JERUSALEM by gonçalo tavares
there’s one character in JERUSALEM who writes a long tome on violence and it’s fun (but who knows if truthful) to think of it as commentary on vollman’s RISING UP AND RISING DOWN. here, the eight volume doorstop study on atrocity is published to at first great acclaim for its magnitude and ambition, then very quickly rebutted and disgraced, and then finally utterly forgotten…
the bookback tells us JERUSALEM, along with his other novels, are part of a series Tavares calls THE KINGDOM so it may not be a stretch to say the author hopes for an ultimate integration of his works — a synthesis similar to that hoped for by a character in JERUSALEM who, with broken mind, tries to make of his eavesdropping a whole:
Ernst Spengler used to listen to people talking on the street and try to make sense of their words without tuning in to any one conversation in particular — joining something that a man with a tie was saying to a colleague to whatever a nearby adolescent was saying to two friends. Ernst wanted to keep himself from getting too interested in the details of these individual lives; he wanted to link or weave the entire city’s conversations together, so that it would seem to speak with a single voice, seem to speak a simple command… (178)
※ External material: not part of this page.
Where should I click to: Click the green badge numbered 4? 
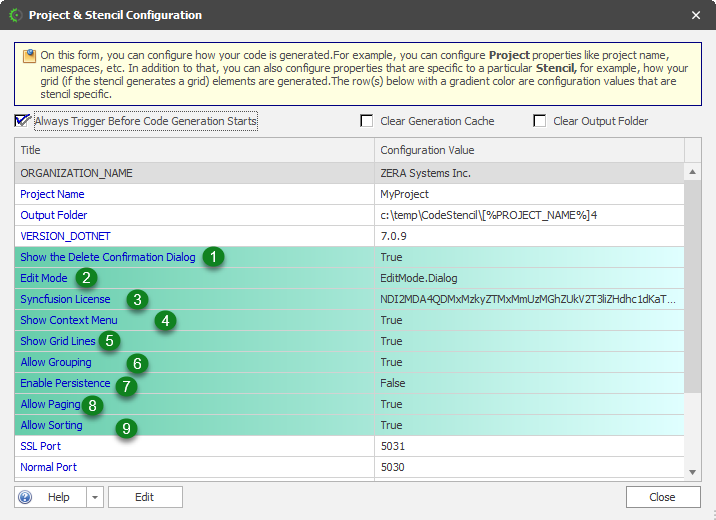point(165,321)
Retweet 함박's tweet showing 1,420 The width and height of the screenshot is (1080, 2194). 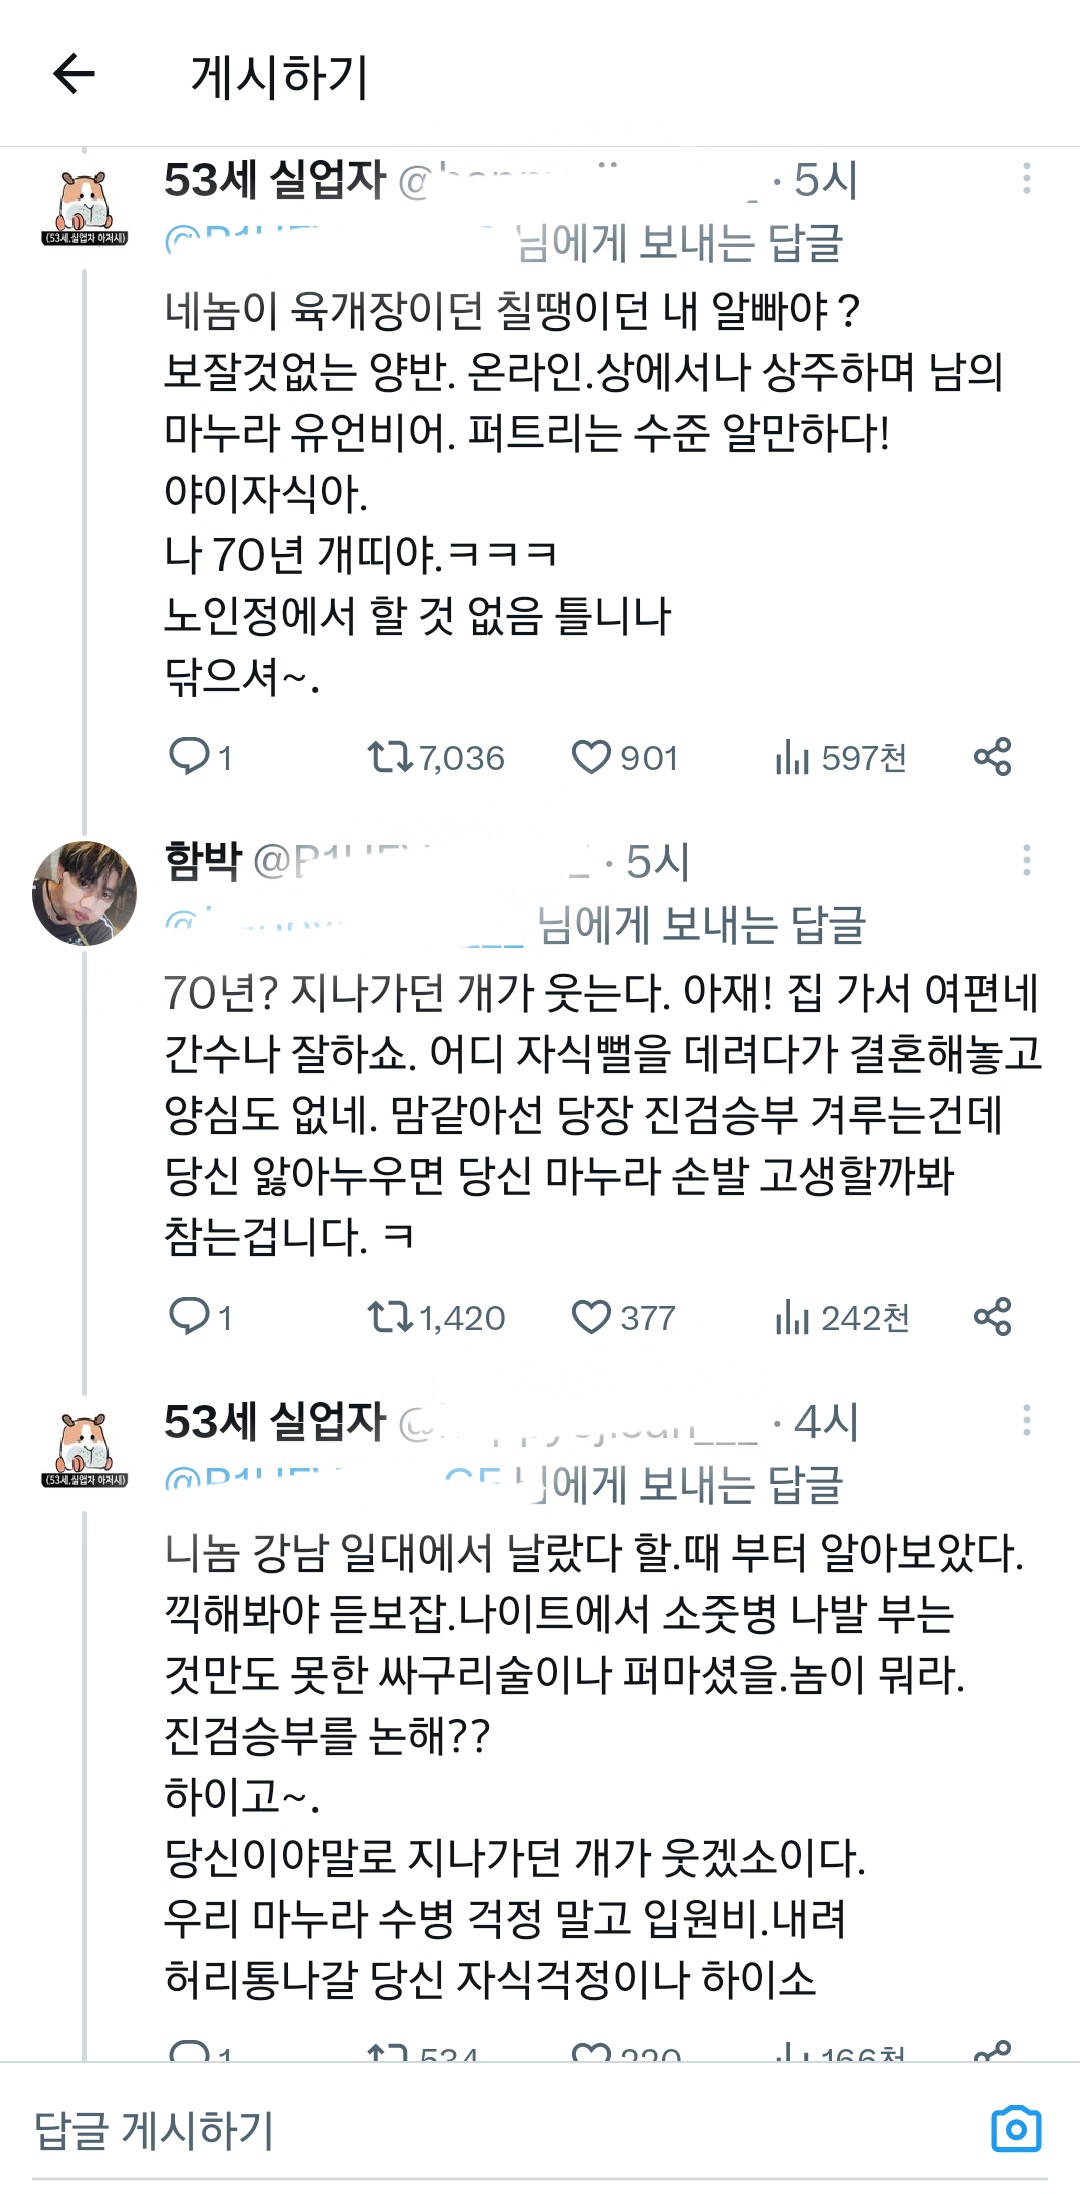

for better or worse, tavares does get “too interested” in the details of his characters’ lives — and their discrete narratives rise to take over so that they cannot stay continuous, and so cannot be the whole integrating command that might have proved the beginning of a truly new language.
JERUSALEM is however a very quick-moving, if grim, portraiture of several lives. indeed it’s eventually revealed that the book’s central concern is with the inmates (and their freeside counterparts) of a mental hospital–and that its theme is each of the various meanings of: institutionalized insanity.
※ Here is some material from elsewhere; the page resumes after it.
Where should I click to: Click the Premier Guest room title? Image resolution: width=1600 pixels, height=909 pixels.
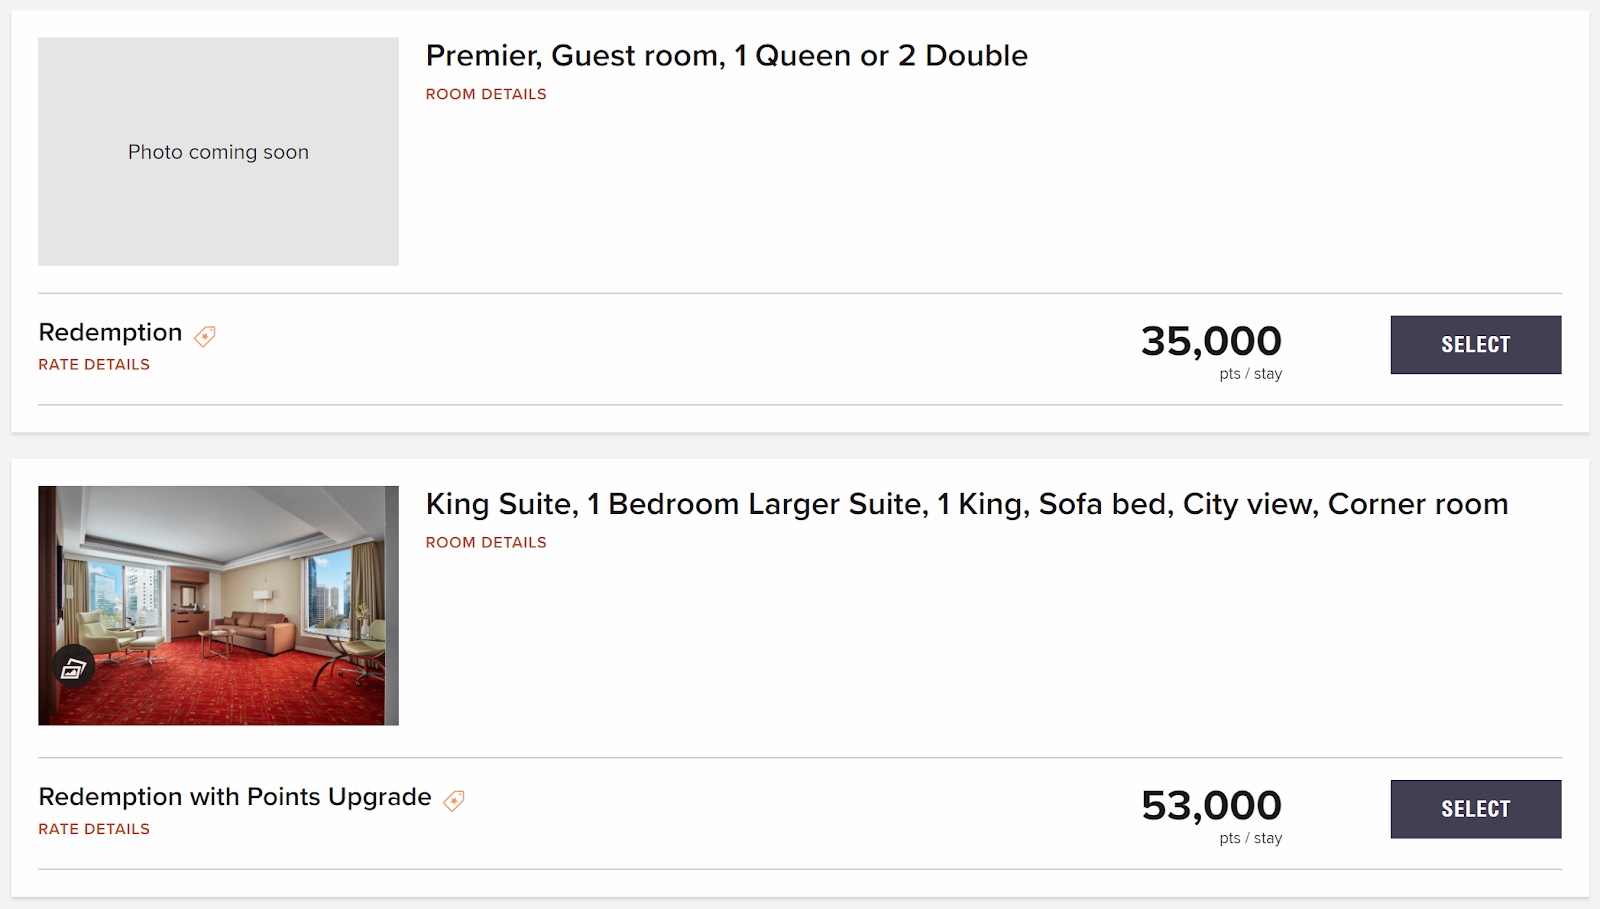pyautogui.click(x=727, y=56)
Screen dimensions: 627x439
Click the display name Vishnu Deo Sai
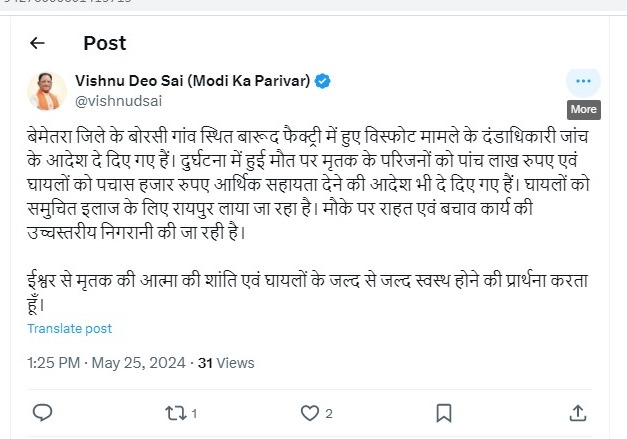click(x=192, y=80)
maybe best bit in the book: “Back in bed, Kaas picked up his watch. He pretended it was some terrible peephole. You could look through it and catch time itself at work” (78).
JERUSALEM’s provenance is given, in its final words, as “From the Notebooks of Goncalo M. Tavares” — and it’s almost too clear that this is indeed the case. some bare outline, anchored tentatively around madness and violence, gives direction to increasingly detailed character sketches, is finally overcome by them and propelled, despite itself, to a typical, if sinister, conclusion. the result is a very readable hodgepodge of dark characters and situations whose organic method of composition seemed disappointingly evident.
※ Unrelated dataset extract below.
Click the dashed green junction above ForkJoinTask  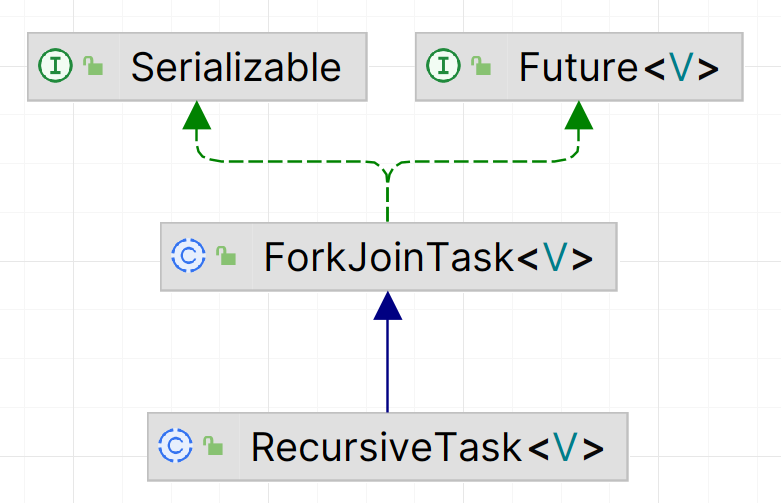click(x=388, y=172)
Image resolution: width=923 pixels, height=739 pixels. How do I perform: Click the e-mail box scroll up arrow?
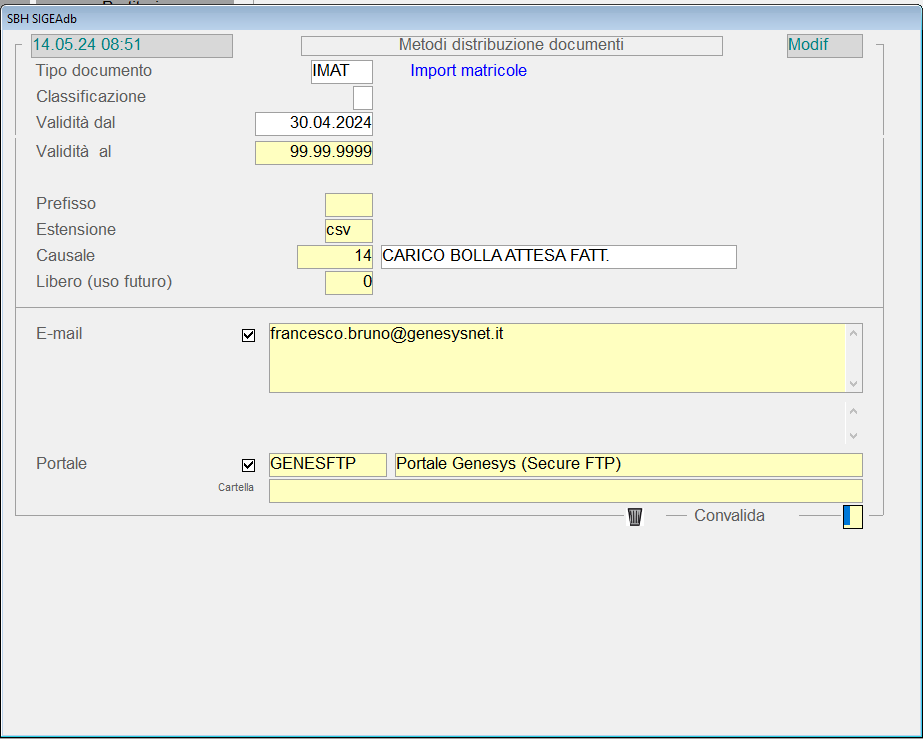coord(853,334)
perhaps arguably most representative bit in the book (because it wishes to comment upon or make something new of history and madness but merely highlights it): “A concentration-camp survivor had said: ‘Normal men don’t know that everything is possible.’ Theodor underlined the sentence” (124).
despite some of the above, the struggle and the ambition make it definitely worth a whirl. pick it up from dalkey archive press.